An intriguing new study found that alcohol-related traffic accidents declined in Idaho after adult-use cannabis became available in neighboring Washington state. Previous studies have found a link between access to legal weed and decreased alcohol sales or use, but this is the first study to suggest that one state's cannabis laws could influence alcohol use in a neighboring state.
Benjamin Hansen, an economist with the University of Oregon, decided to test the hypothesis that increased access to cannabis would reduce rates of alcohol use. “The recent legalization of marijuana by several states provides new opportunities to study the relationship between marijuana and alcohol and the public health effects of legalization in neighboring states,” Hansen wrote in a summary of his experiment. “This research examines the effects of Washington’s legalization of marijuana on alcohol consumption in neighboring Idaho.”
For the first part of the study, Hansen looked at Google search data from Idaho to see if Gem State residents had any interest in Washington's legal weed. The economist tracked how many times Idahoans googled “dispensaries” between 2007 and 2017, and found that these searches increased “dramatically” after adult-use weed became available in Washington in 2014. “This suggests that interest in marijuana — specifically, marijuana available in Washington and Oregon — increased significantly as stores opened nearby and that the trend break is not due to random chance,” Hansen wrote, according to Marijuana Moment.
Hansen also examined data on alcohol-related traffic accidents between 2010 and 2017, gleaned from the Idaho Department of Transportation. Overall, the number of drunk driving accidents in Idaho decreased by 18 percent after Washington's adult-use stores opened for business. “It appears that the count of accidents involving alcohol falls in the period following marijuana legalization but that these effects vary with distance,” the researcher explained.
“I find evidence of a distance gradient whereby alcohol-related traffic accidents decreased close to the border, but these decreases fade for counties further from nearby legal marijuana regimes,” the author wrote. “The interactions with distance suggest that the effect of legal access on alcohol-related crashes diminishes by roughly 3 percent for each hour of distance from a retailer.”
In Idaho counties that touch Washington, alcohol-related accidents declined by 21 percent after 2014. In counties that are around one hour's drive from Washington, accidents decreased by 18 percent, and in counties three hours away, accidents decreased by 10 percent. For parts of Idaho that are six or more hours away from Washington, accidents did not decrease at all.

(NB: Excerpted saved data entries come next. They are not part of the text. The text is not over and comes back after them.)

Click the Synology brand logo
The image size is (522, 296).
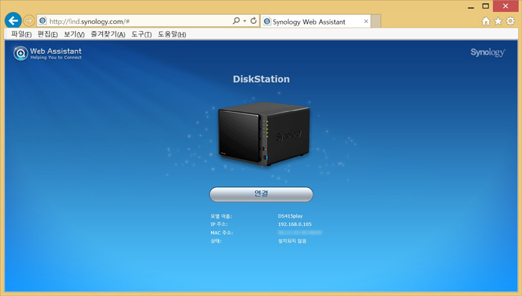coord(488,52)
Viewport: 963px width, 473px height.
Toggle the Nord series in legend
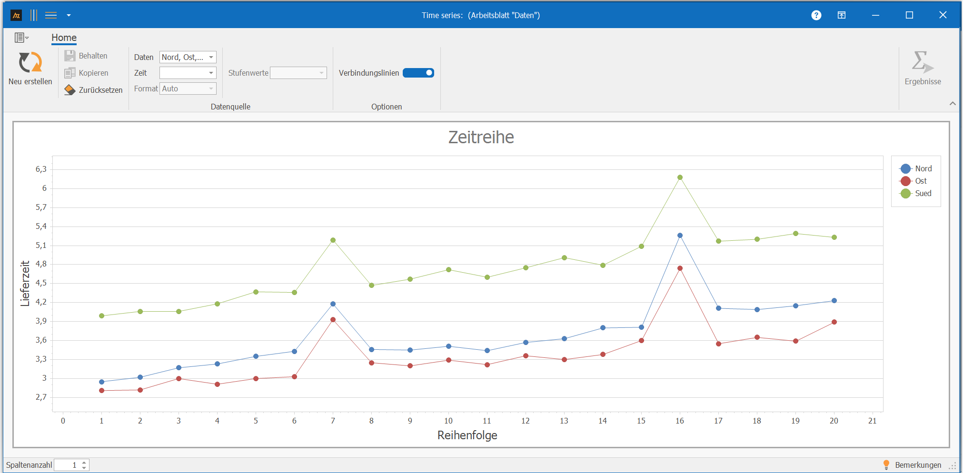923,168
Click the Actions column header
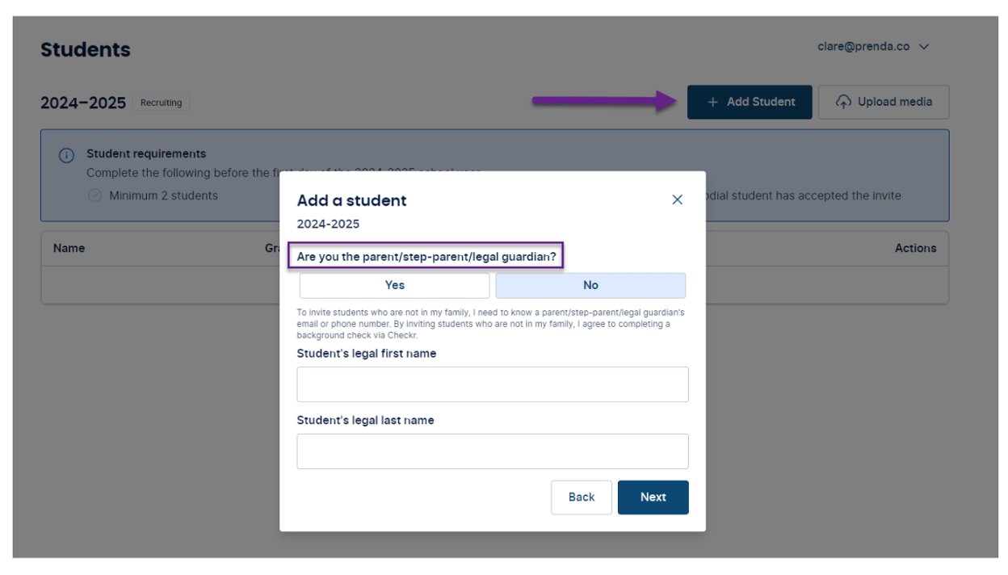This screenshot has width=1008, height=575. coord(915,248)
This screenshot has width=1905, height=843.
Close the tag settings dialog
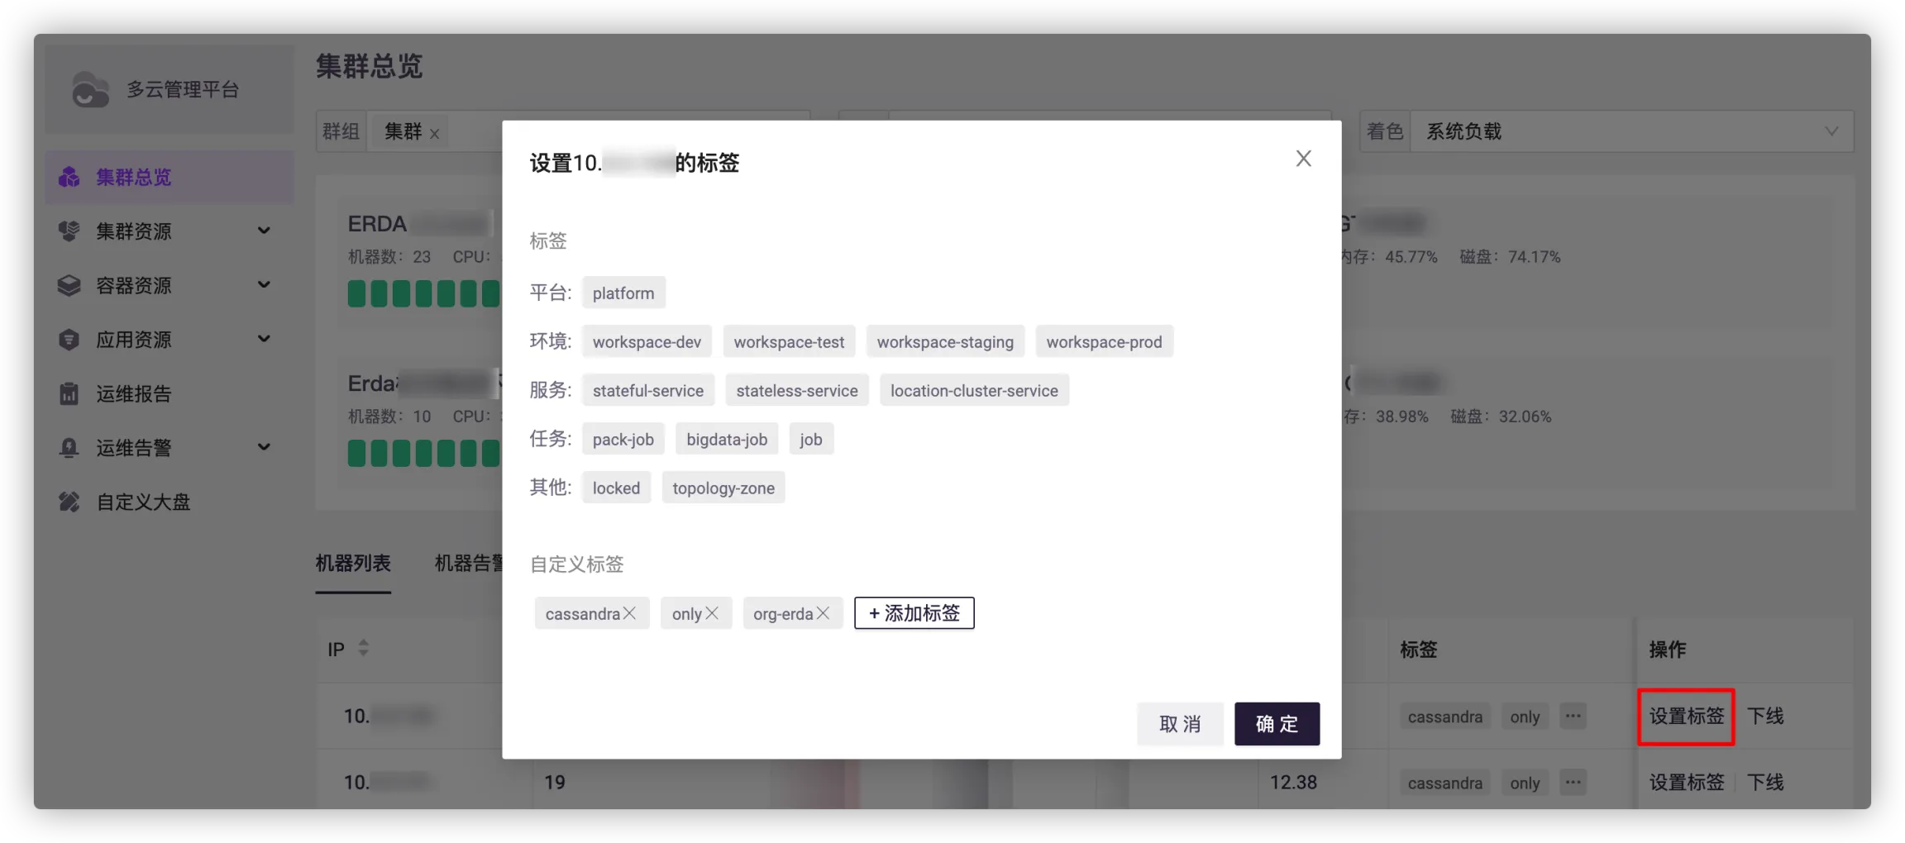(x=1303, y=159)
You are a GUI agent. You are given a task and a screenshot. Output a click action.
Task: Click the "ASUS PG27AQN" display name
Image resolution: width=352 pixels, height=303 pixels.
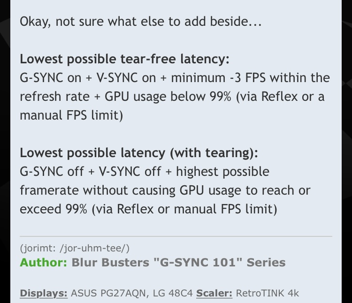[108, 293]
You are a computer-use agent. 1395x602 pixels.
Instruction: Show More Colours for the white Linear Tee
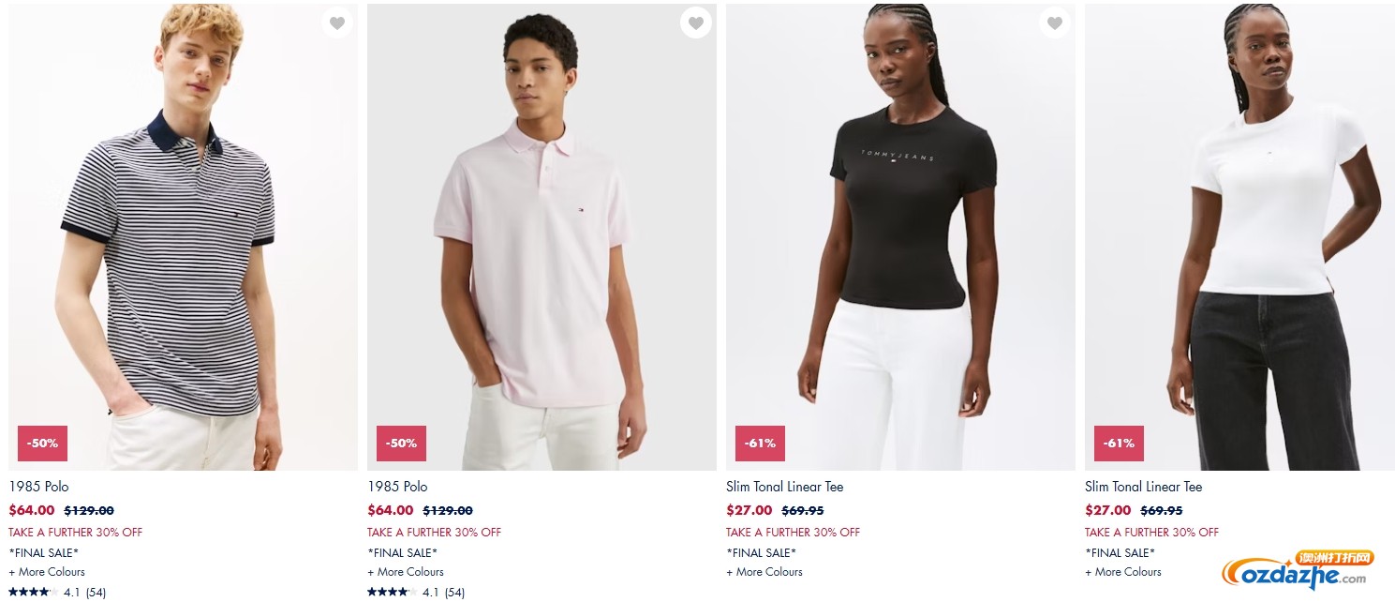pyautogui.click(x=1123, y=572)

The research supports previous findings suggesting that alcohol users will willingly substitute bud for booze if given the chance, decreasing the risk of alcohol-related public safety issues. “As marijuana becomes easier for consumers to access, individuals drink less, as seen in fewer alcohol-related car crashes in Idaho,” Hansen concluded. “Policymakers should consider that there are trade-offs involved in setting drug and alcohol policies that influence public safety and the prevalence of dangerous driving.”